• **Texte source**
══════

Apple a apporté une réponse à ceux qui se demandent jusqu'où il peut aller pour assurer le support de ses plus anciens produits. La société vient discrètement de mettre fin à la prise en charge de ses plus anciens iPhone et iPad, en supprimant toute possibilité de restauration. Si cette décision a suscité quelques critiques, elle souligne surtout la longévité exceptionnelle du support assuré par la firme à la pomme pour son matériel. Encore aujourd'hui, le fournisseur permet l'accès à des versions logicielles signées sur certains appareils dépourvus de connectivité cellulaire datant de plus de dix ans.
Les iPhone 4, 4S et 5 concernés
Apple a ainsi cessé de prendre en charge plusieurs anciens appareils équipés d’une puce modem, faute de maintenance de leurs composants réseau. C’est notamment le cas du 4S, lancé en 2011, quelques semaines après la disparition de Steve Jobs. L’entreprise ne signe désormais plus certaines versions d’iOS destinées à cet appareil, empêchant les utilisateurs de restaurer ou de revenir à plusieurs anciennes versions du système. Le 4S n’est toutefois pas le seul modèle concerné. Tous les appareils touchés par cette décision ont désormais au moins 12 ans. Selon Aron, journaliste chez MacRumors, la liste comprend les 4, 4S, 5 et 5c, ainsi que les iPad 2, iPad 3, iPad 4 et le premier iPad mini. Les tablettes WiFi restent épargnées et peuvent toujours être restaurées en revanche celles dotés d’une connexion cellulaire perdent cette possibilité.

══════

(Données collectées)
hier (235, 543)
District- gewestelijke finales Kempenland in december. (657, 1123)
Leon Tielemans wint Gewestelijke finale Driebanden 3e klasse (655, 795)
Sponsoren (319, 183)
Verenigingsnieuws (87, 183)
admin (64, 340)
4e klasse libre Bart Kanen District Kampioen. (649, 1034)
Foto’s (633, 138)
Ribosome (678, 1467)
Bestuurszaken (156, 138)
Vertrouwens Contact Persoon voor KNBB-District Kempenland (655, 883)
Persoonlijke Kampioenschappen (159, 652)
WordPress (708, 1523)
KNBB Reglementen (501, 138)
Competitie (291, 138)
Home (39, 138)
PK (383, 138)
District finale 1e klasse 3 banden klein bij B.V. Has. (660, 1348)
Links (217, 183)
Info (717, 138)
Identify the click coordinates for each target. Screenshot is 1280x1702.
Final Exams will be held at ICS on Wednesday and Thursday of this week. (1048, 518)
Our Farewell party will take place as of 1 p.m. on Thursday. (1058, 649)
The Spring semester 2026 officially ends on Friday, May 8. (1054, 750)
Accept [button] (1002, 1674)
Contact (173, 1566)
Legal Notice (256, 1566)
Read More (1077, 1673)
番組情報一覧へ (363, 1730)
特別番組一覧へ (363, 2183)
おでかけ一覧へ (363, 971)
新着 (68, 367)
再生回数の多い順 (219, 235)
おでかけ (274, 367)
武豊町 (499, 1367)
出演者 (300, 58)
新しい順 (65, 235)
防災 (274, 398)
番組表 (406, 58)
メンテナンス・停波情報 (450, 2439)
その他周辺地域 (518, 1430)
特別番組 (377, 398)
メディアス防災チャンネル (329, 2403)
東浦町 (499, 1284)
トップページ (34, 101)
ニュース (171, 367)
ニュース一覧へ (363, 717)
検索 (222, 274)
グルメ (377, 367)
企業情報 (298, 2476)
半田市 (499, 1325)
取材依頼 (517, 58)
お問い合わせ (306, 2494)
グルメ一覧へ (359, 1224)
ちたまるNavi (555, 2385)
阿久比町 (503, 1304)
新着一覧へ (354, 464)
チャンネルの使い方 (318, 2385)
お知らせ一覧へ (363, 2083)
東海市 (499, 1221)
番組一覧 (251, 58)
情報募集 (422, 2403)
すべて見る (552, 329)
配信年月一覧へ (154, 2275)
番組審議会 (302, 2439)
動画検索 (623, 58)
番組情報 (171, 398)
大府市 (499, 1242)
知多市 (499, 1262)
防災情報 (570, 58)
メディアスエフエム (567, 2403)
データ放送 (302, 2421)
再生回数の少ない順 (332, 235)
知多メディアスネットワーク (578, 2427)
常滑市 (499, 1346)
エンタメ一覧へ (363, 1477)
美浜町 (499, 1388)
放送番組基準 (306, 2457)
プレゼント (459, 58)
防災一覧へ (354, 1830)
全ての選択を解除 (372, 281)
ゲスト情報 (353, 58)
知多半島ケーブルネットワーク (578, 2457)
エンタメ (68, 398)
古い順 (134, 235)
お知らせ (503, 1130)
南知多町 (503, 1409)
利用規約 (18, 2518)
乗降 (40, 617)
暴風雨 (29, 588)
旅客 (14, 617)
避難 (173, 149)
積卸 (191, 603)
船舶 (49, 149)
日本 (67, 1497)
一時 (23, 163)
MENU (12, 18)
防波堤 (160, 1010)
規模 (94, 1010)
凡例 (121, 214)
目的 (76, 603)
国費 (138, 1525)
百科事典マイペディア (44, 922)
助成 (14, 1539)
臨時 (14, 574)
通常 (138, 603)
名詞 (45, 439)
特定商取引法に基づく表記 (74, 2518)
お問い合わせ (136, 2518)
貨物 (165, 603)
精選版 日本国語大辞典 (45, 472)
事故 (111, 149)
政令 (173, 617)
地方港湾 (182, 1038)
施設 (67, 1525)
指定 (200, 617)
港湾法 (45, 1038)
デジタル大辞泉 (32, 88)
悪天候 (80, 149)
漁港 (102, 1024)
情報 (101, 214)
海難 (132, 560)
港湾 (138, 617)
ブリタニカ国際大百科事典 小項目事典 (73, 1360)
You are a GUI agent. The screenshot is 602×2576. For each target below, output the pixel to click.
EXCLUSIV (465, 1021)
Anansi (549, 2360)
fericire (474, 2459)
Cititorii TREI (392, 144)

══════

• **Énoncé**
Dans l'article sur la fin du support des anciens iPhone, réécrivez sous forme de liste le paragraphe qui commence par « Apple a ainsi cessé » en conservant ses faits principaux.

• **Réponse rédigée**
- Apple ne prend plus en charge plusieurs anciens appareils équipés d'une puce modem, faute de maintenance de leurs composants réseau.
- Pour l'iPhone 4S, lancé en 2011, certaines versions d'iOS ne sont plus signées. Il devient impossible de restaurer l'appareil ou de revenir à plusieurs anciennes versions du système.
- Tous les appareils concernés ont au moins 12 ans.
- Selon Aron, journaliste chez MacRumors, la liste comprend les iPhone 4, 4S, 5 et 5c, les iPad 2, 3 et 4 ainsi que le premier iPad mini.
- Les tablettes WiFi peuvent toujours être restaurées. Celles qui disposent d'une connexion cellulaire perdent cette possibilité.